Bu çalışmada sinkrotron X-ışın küçük açı saçılması (XSAS) ile çözeltideki proteinlerin yapısal özelliklerinin araştırılması amaçlandı. Deneyler için hücre sinyal ileti sisteminde temel rol oynayan heterotrimerik G-proteinlerinin sinir sisteminde en yaygın bulunan tipi olan Go-proteininin a-altbiriminin (Goa) rekombinant olarak E.coli'den saflaştırılması denendi. Rekombinant Goa, E.coli BL21(DE3) hücrelerinde pT7/ Nde1/ Goa vektörü kullanılarak sentezlendi. Ekspresyon seviyesi Western blot ve GTPgS bağlama yöntemleriyle belirlendi ve IPTG'den bağımsız olduğu saptandı. Protein izolasyonu çalışmalarına indüklenmemiş geniş ölçekli kültürlerde, Lee ve ark. tarafından verilen yöntem izlenerek başlandı. Saflaştırmanın her aşamasında , protein OD ölçümleri ile saptandı ve Goa'nın varlığı SDS-PAGE ve Goa'ya özgü bir antikor kullanılarak (NEN-Dupont) Western blot analizleriyle saptandı. Bazı kesimler GTPgS bağlama testleriyle de denendi. Bu çalışmalarda değişik aşamalarda Lee ve ark.'na uygun sonuçlar alınmadığından ve görülen safsızlıklar nedeniyle bazı değişiklikler yapıldı. Örneğin yüksek molekül ağırlığındaki proteinleri uzaklaştırmak amacıyla Gel Filtrasyon kromatografisi eklendi ve Q-Sefaroz kolonu Mono Q ile değiştirildi.

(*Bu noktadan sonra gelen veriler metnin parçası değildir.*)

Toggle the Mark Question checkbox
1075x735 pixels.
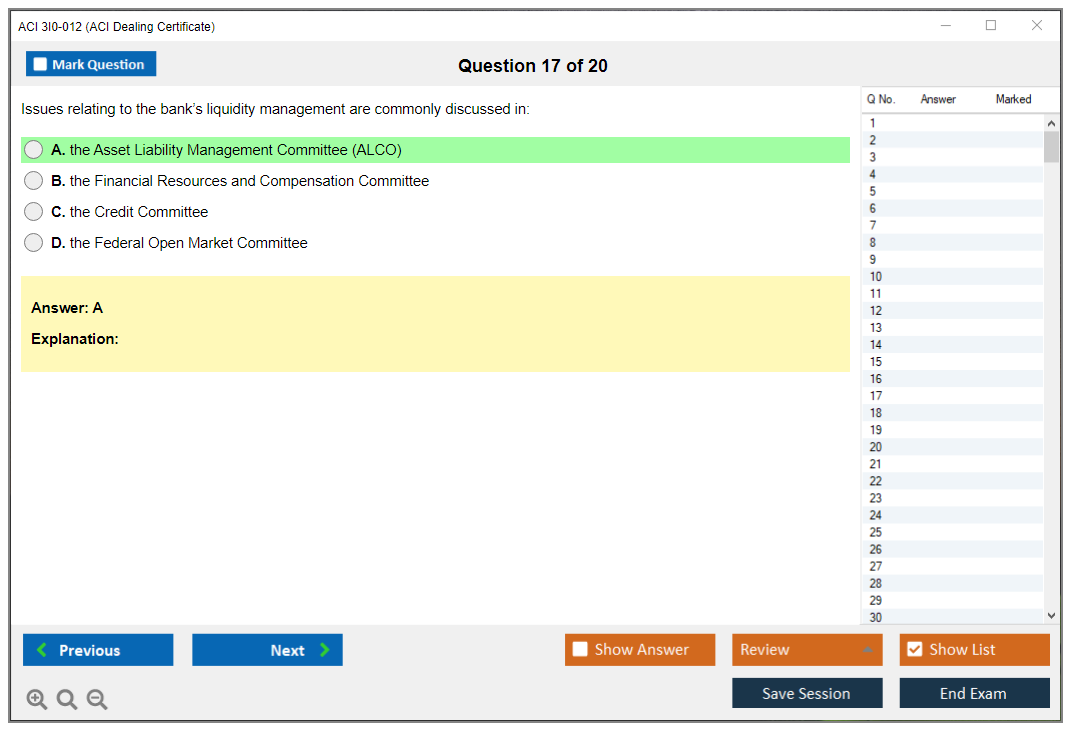pos(41,65)
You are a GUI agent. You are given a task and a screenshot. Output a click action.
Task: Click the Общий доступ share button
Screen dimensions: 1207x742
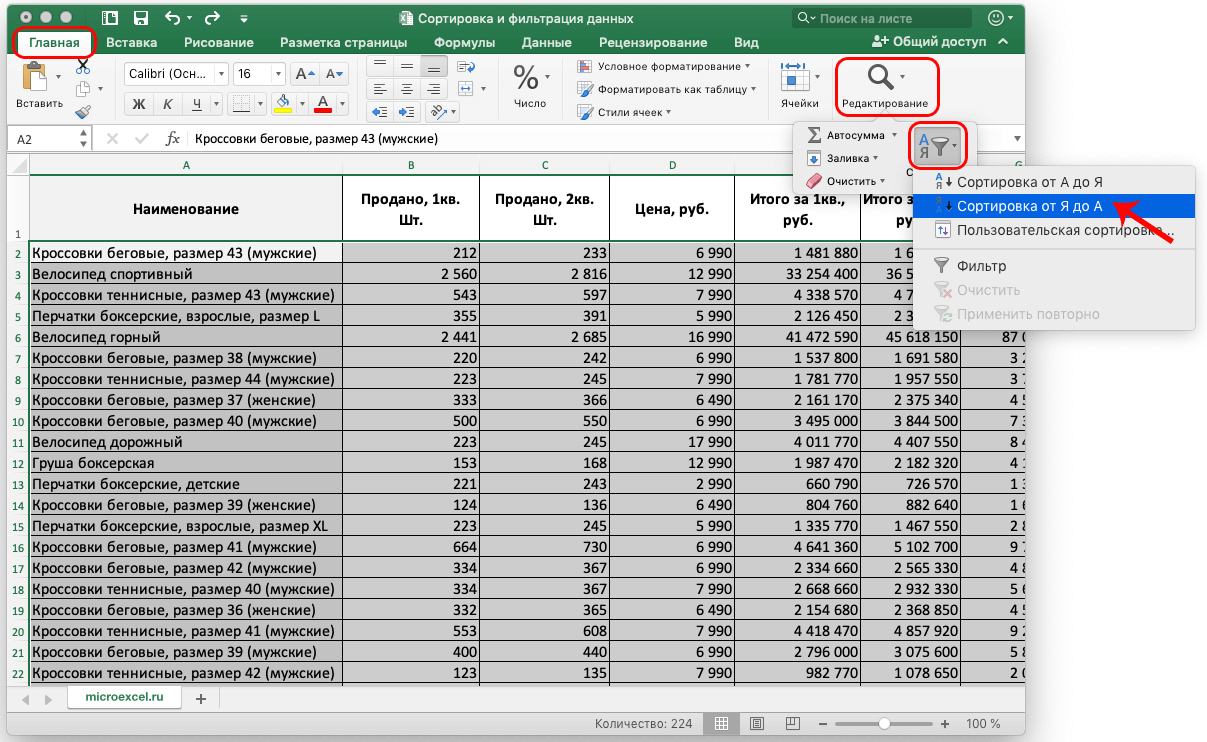[929, 42]
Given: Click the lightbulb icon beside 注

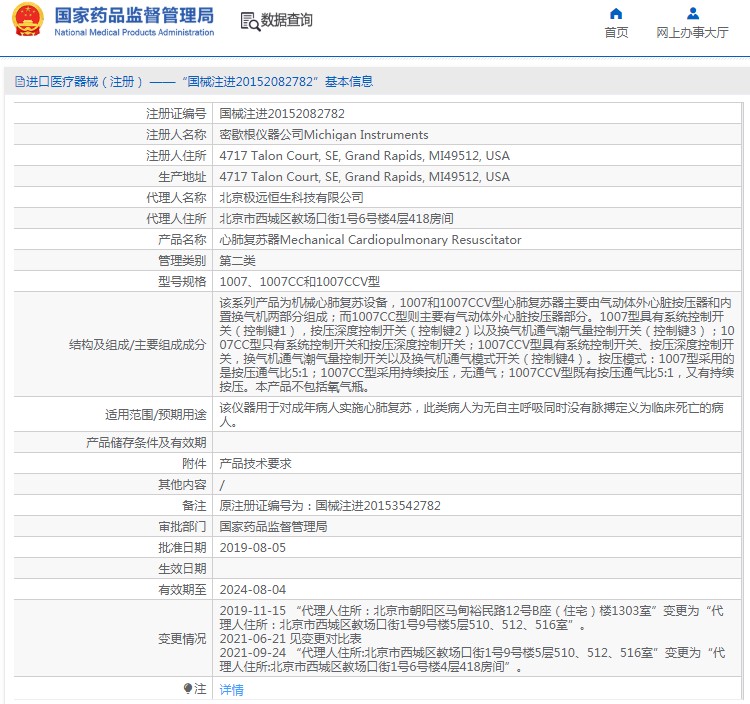Looking at the screenshot, I should pyautogui.click(x=188, y=689).
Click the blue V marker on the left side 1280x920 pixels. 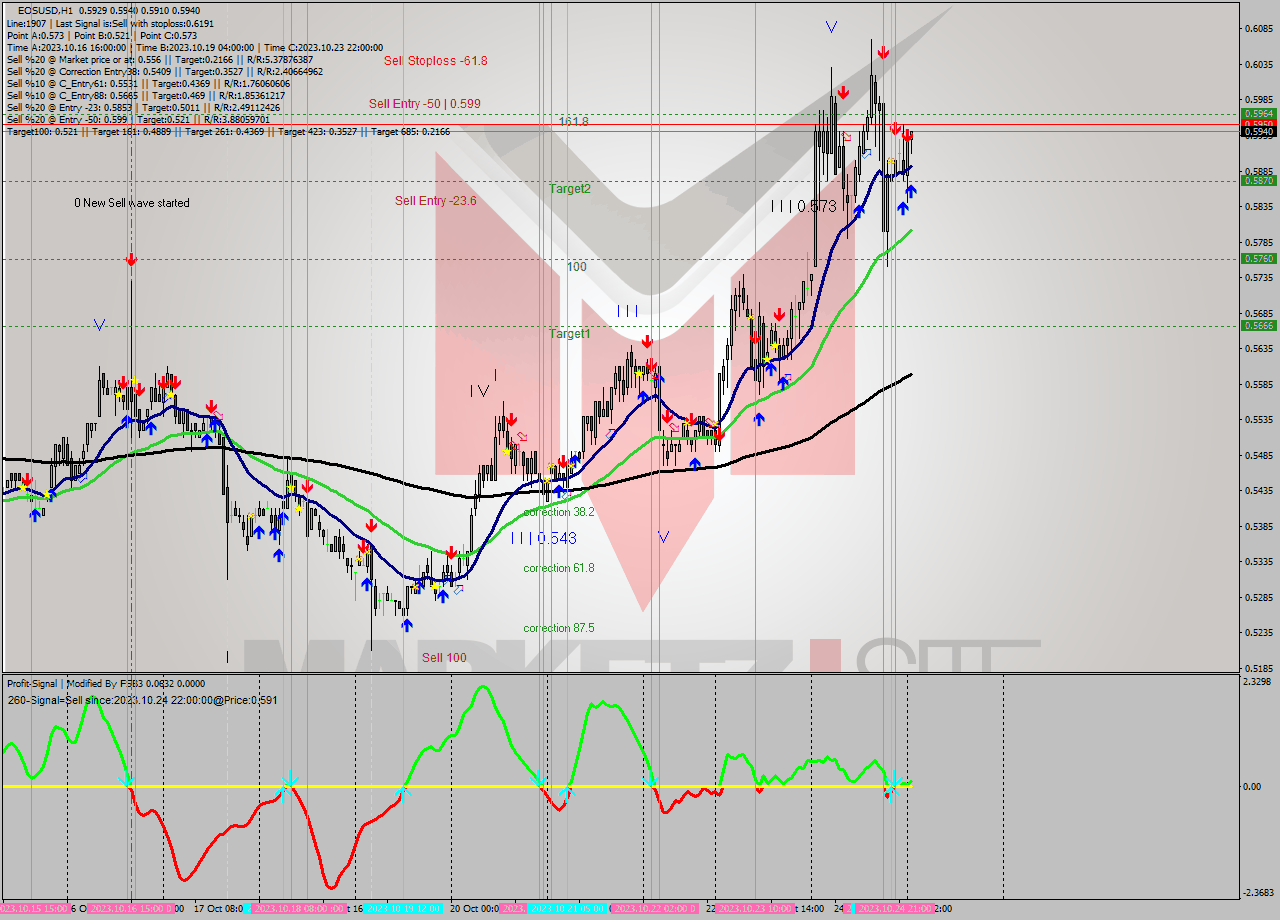click(x=99, y=324)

Bu değişimler Goa ile aynı molekül ağırlığına sahip ve E.coli glisin parçalama enzim sisteminin bir üyesi olan T-proteininin de Goa ile birlikte saflaşmasına yol açtı. Goa saflaştırma çalışmalarına paralel olarak X-ışınları küçük açı saçılma deneyleri için T-protein kullanıldı. Bu deneyler proteinin girasyon yarıçapının 2.58 nm olduğunu ve asimetrik bir yapıya sahip bulunduğunu gösterdi. T-proteini için elde edilen X-ışınları saçılma deseni G-protein a-altbiriminden beklenilen desen ile karşılaştırıldı. Analiz sonuçları bu proteinin yapısı ile GDP bağlı, aktif olmayan yapıdaki heterotrimerik bir kimerik G-proteininin a-altbiriminin yapısı arasında yüksek benzerlik olduğunu ortaya koydu. Goa proteininin saflaştırma yöntemini optimize etme ve T-protein şeklinin belirlenmesi çalışmaları sürmektedir. tructural Analysis Of Biological Macromolecules By Using Synchrotron X-Ray Scattering Method

Our aim in this study has been to determine structural properties of proteins using synchrotron X-ray small angle scattering (XSAS). Isolation of Goa which is the a subunit of Go (Goa) , a major type of heterotrimeric G-protein in the nervous system was attempted for the measurements. Recombinant Goa was expressed in E.coli BL21(DE3) cells transformed with pT7/ Nde1/ Goa plasmid. Expression levels were determined by Western blot analysis and GTPgS binding tests and it was established that the level of expression was not dependent on IPTG concentration. Protein isolation studies were initially carried out according to the method described by Lee et al. using large scale cultures which were not induced. At every step of purification, protein was detected by OD measurements and the presence of Goa was monitored by SDS-PAGE and Western blot analysis using commercial Goa antibody (NEN-Dupont). Some fractions were also assayed for GTPgS binding activity. Due to the inconsistencies with the results of Lee et al. and due to inhomogeneities of the final product, some modifications were introduced to this procedure. For example, to remove large molecular weight contaminants a gel filtration chromatography step was added and the Q-Sepharose column was replaced with Mono Q. These modifications resulted in co-purification of an E.coli protein of nearly the same molecular weight, the T-protein of glycine cleavage system. Parallel to Goa purification studies, T-protein was used for XSAS measurements. These measurements yield 2.58 nm for the radius of gyration of T-protein and indicate that the protein has an assymetric shape in solution. The scattering pattern of T-protein was compared with that expected from a G-protein a subunit. Analyses indicate a high similarity between T-protein structure and the structure of GDP-bound inactive form of a-subunit of a chimeric heterotrimeric G-protein. Studies to optimize the purification of Goa and determination of T-protein shape are in progress.